Trading activity rises

Trading activity on the MSX saw strong gains in February. The total volume of shares traded on the exchange increased by 166.4%, rising to 1.1bn shares in February compared to 424.8mn shares in January.

Similarly, the total value traded on the exchange increased by 204.5%, reaching RO217mn against RO71.3mn in January. OQ Exploration & Production topped the monthly value traded chart with trades amounting to RO13.8mn, followed by OQ Base Industries and Bank Muscat, with total values traded of RO5.2mn and RO4.2mn, respectively.

In terms of monthly volume traded, Ahlibank topped the list with 828mn shares, followed by OQ Base Industries and OQ Exploration & Production with volumes of 51.3mn shares and 43.6mn shares, respectively.

GCC markets

According to Kamco Investment’s report, after witnessing healthy gains at the start of the month, the GCC MSCI Index closed February with a marginal decline, led by a fall in large-cap stocks.
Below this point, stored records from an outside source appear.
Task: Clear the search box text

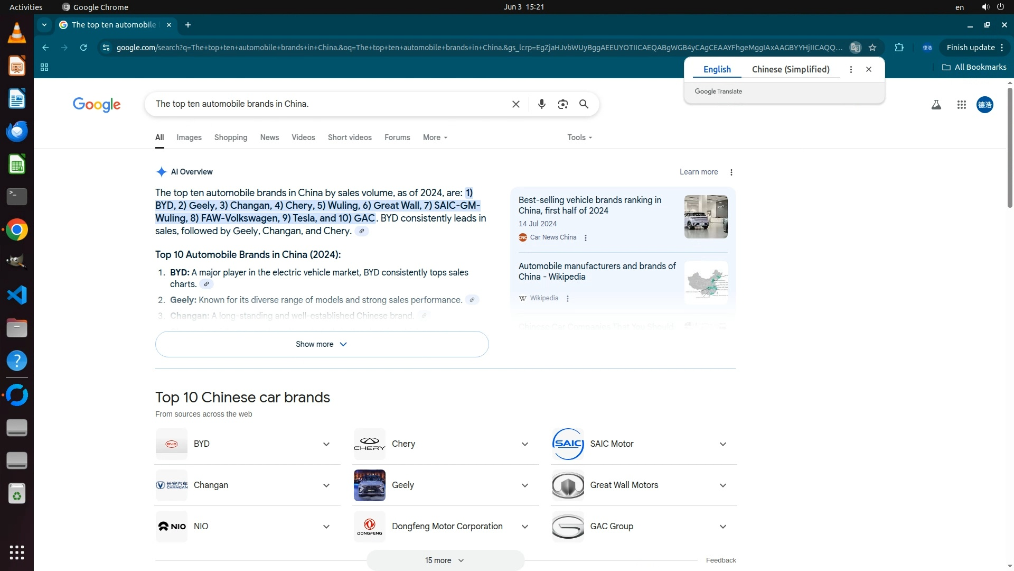Action: click(x=515, y=104)
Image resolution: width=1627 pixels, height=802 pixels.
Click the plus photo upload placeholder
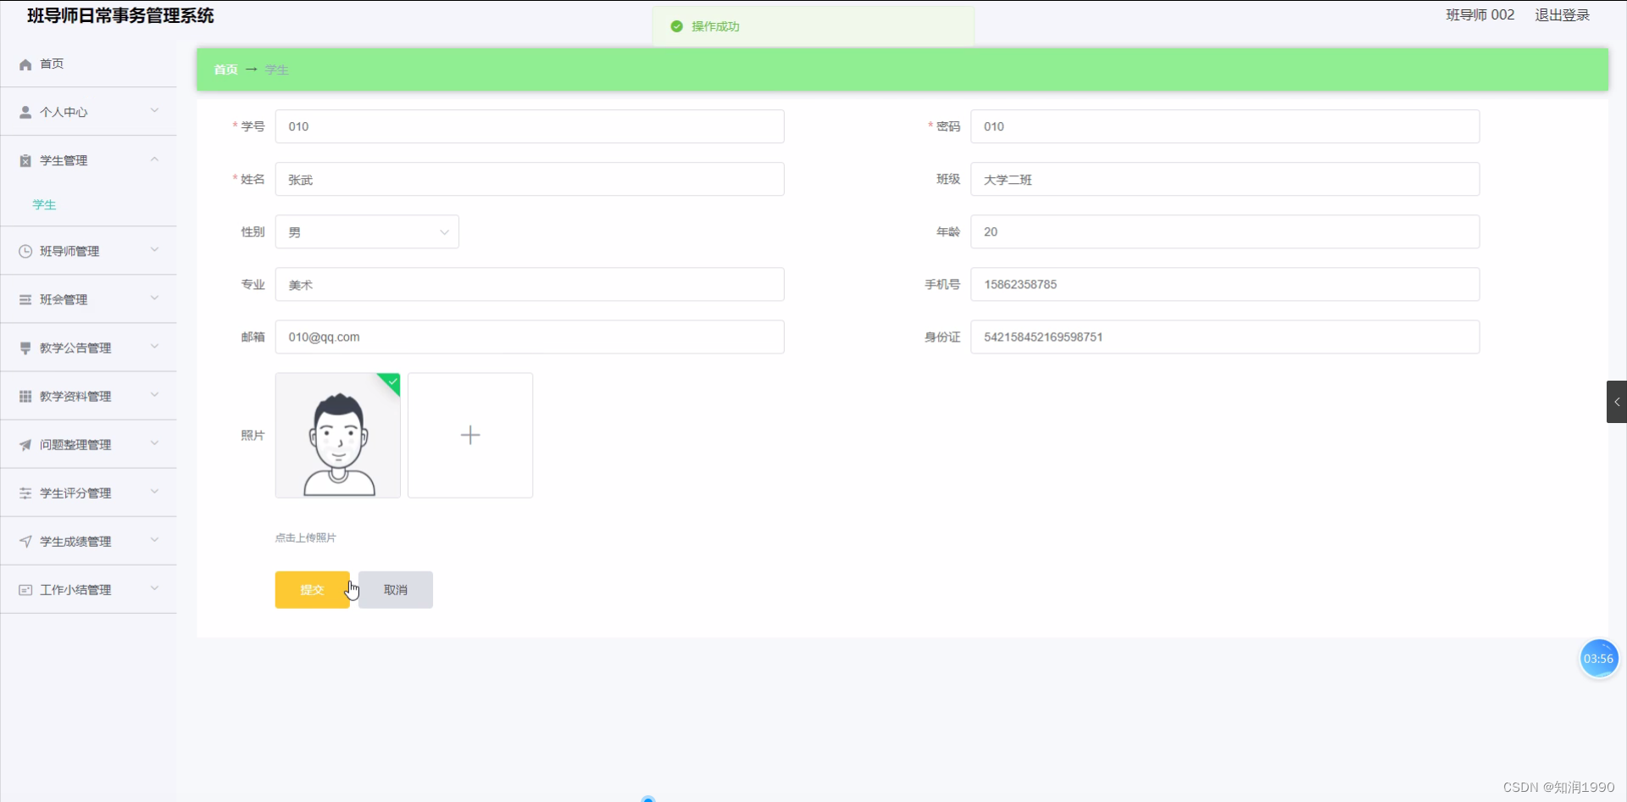[x=470, y=435]
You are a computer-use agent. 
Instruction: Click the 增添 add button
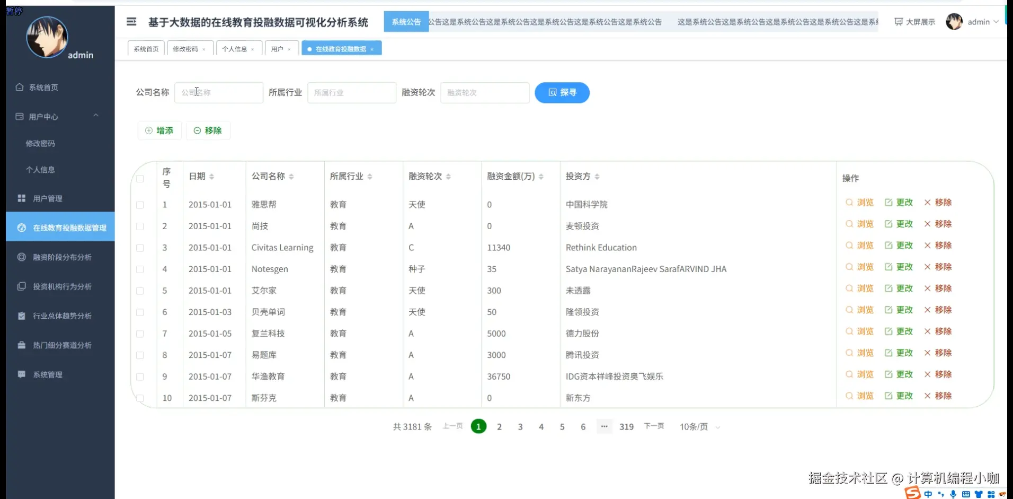tap(159, 130)
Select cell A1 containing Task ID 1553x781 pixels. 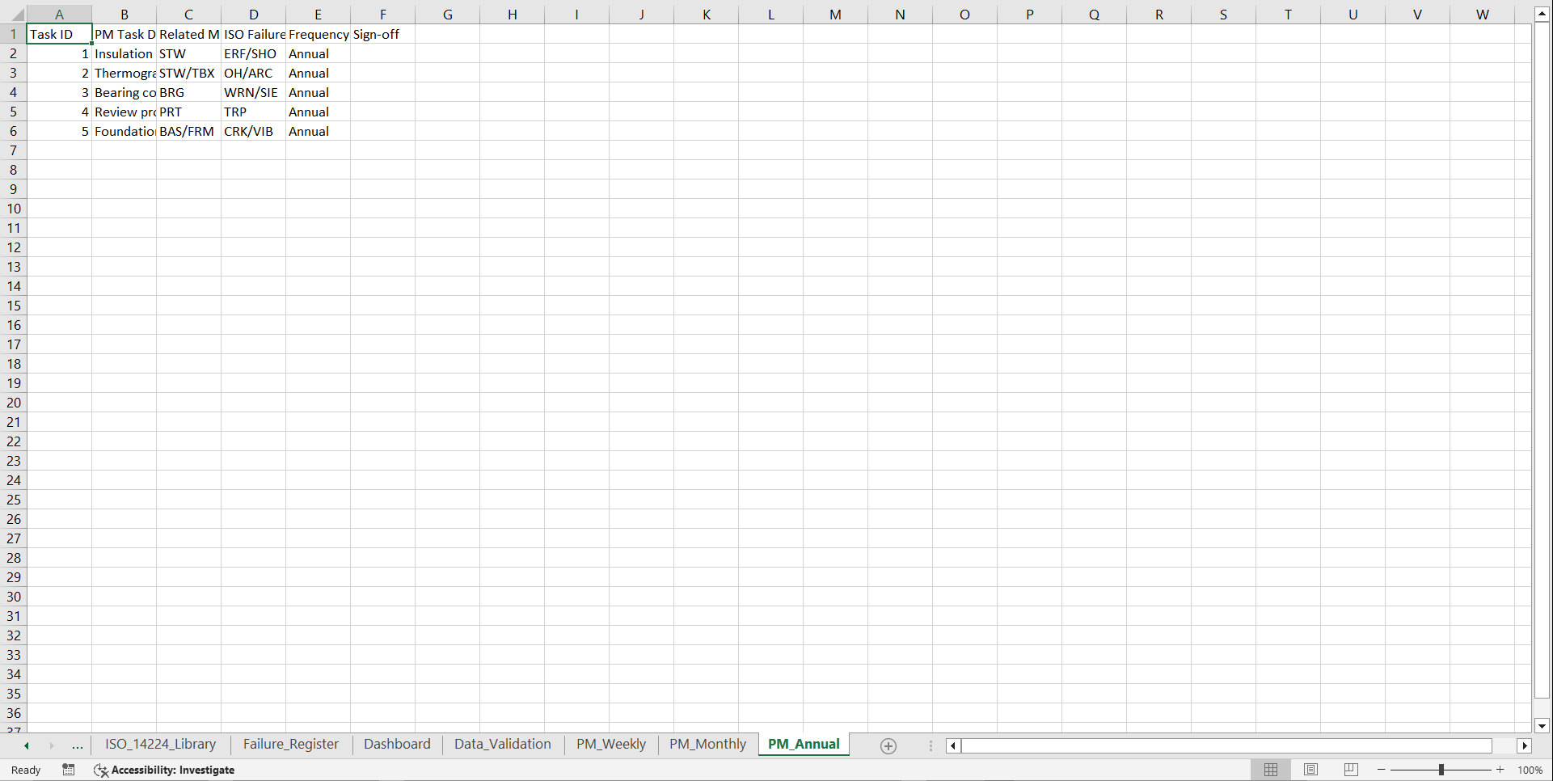tap(59, 34)
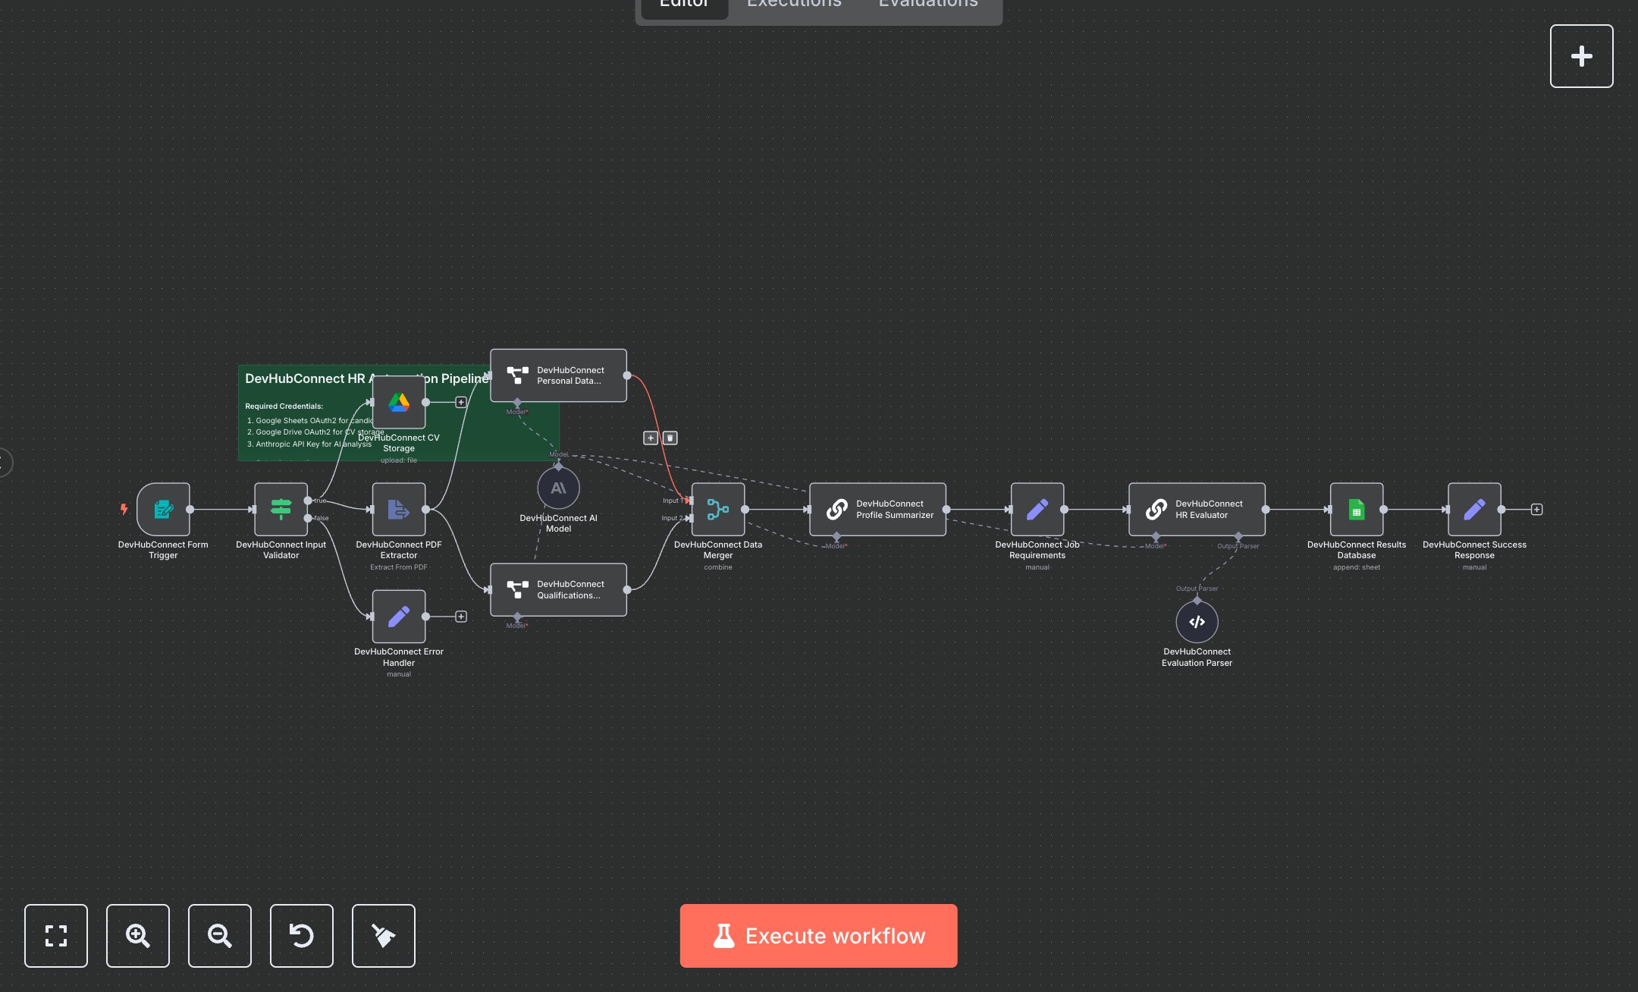Zoom in on the workflow canvas

(138, 935)
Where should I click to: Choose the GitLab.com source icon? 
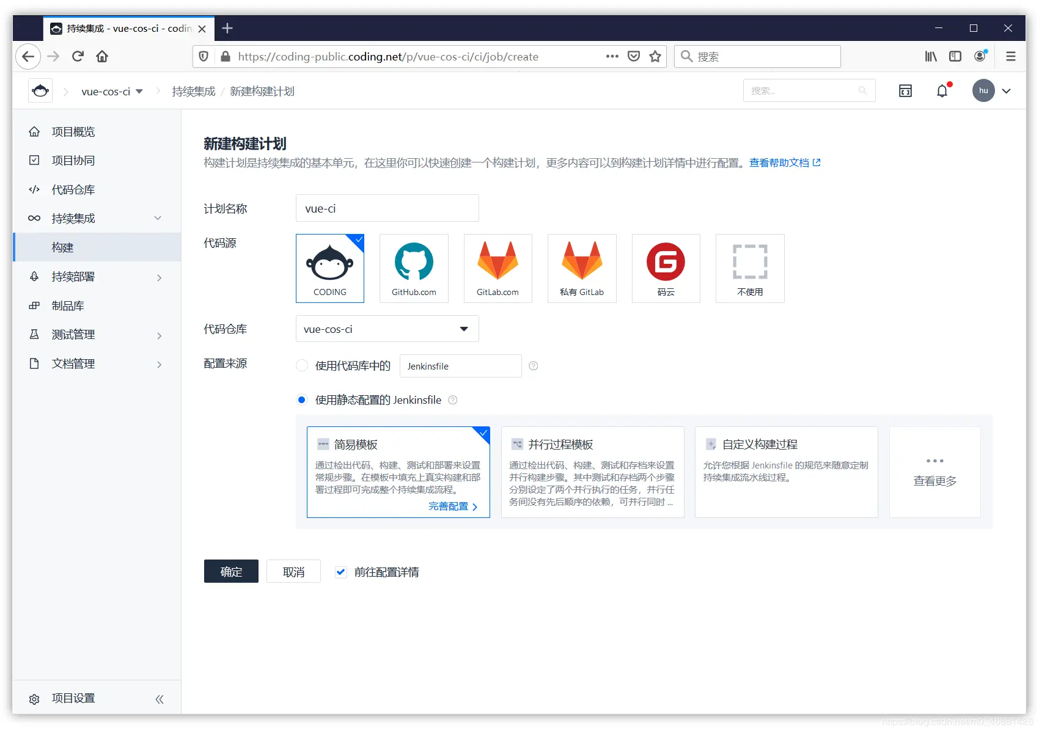(x=497, y=268)
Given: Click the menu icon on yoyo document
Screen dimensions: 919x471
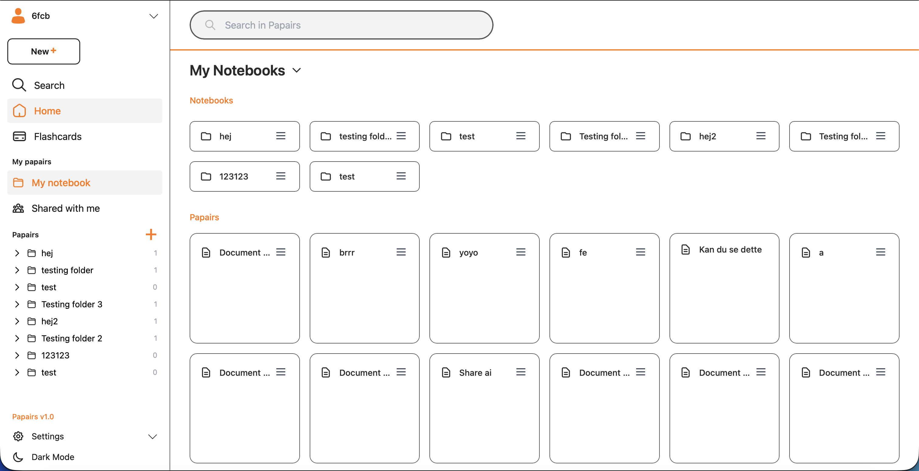Looking at the screenshot, I should [x=521, y=252].
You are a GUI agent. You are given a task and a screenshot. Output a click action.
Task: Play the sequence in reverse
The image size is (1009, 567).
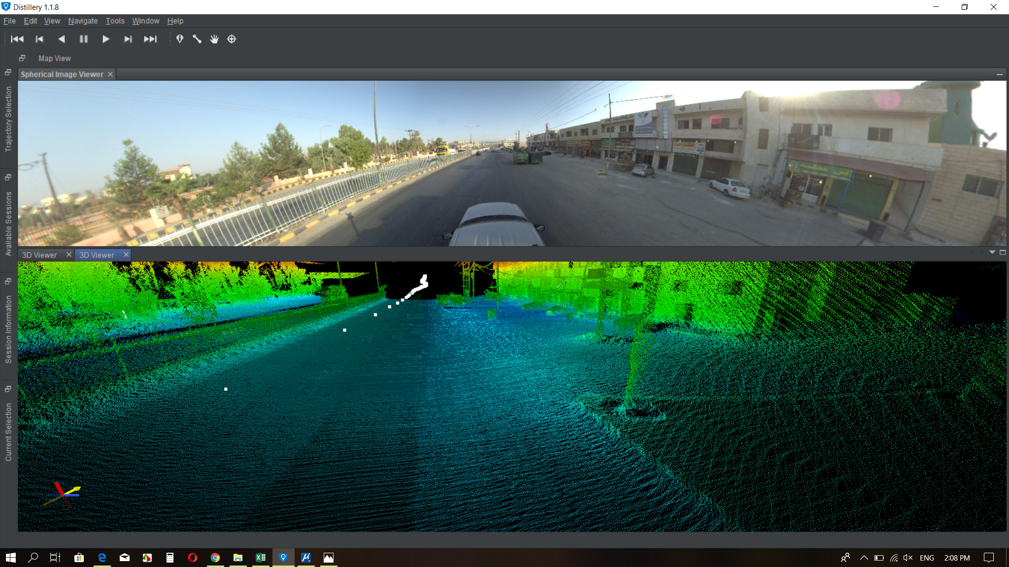click(62, 39)
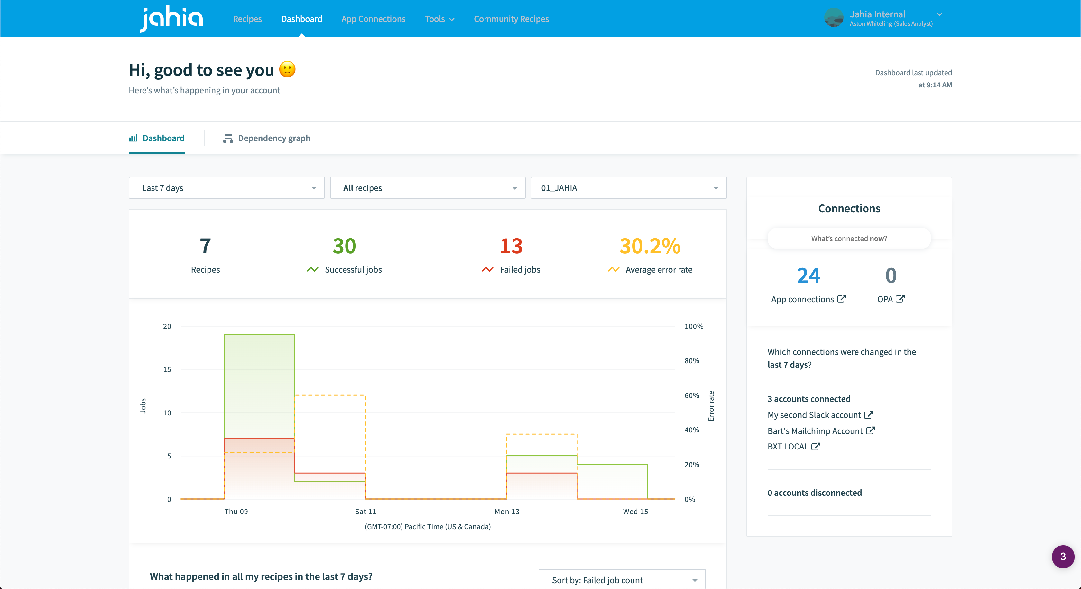Viewport: 1081px width, 589px height.
Task: Switch to the Dependency graph tab
Action: coord(274,138)
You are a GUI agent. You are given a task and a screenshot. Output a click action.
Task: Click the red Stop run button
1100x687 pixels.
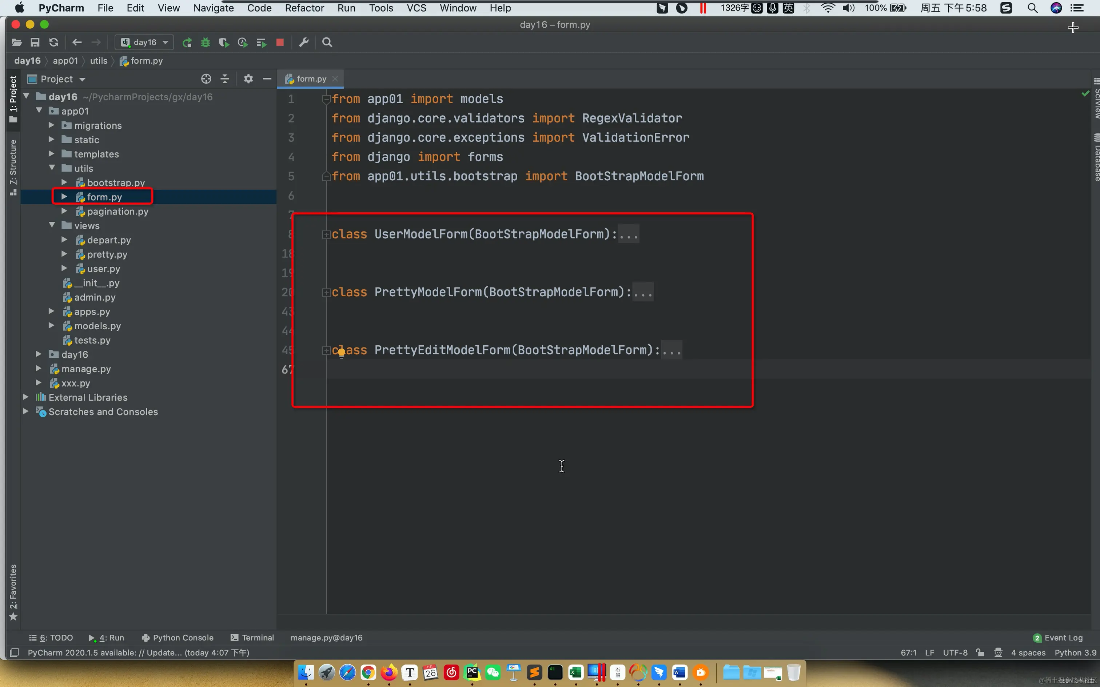[x=280, y=42]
The decline occurred despite positive performance recorded by three out of the seven exchanges in the region.

‘The decline reflected a fall in key global markets, including the US, driven by factors such as an economic slowdown, the geopolitical standoff between Russia and Ukraine, elevated valuations, and the uncertainty surrounding trade wars. Crude oil also had an uneventful month, declining by 4.7% due to increasing supply,’ the report said.

The GCC monthly performance chart showed a marginal decline of 0.4% for the MSCI GCC Index. At the exchange level, Bahrain was the best-performing market during the month with a gain of 4.3%, closely followed by Kuwait with a gain of 4.1%. Dubai also registered growth of 2.6%.

On the other hand, Saudi Arabia was the biggest declining market in the region, falling by 2.4%, in line with the decline in Oman. Qatar and Abu Dhabi followed with declines of 2.1% and 0.2%, respectively. In terms of year-to-date performance, the GCC remained in the green with a gain of 2.6%, reflecting gains at the start of the year. Kuwait was the best-performing market.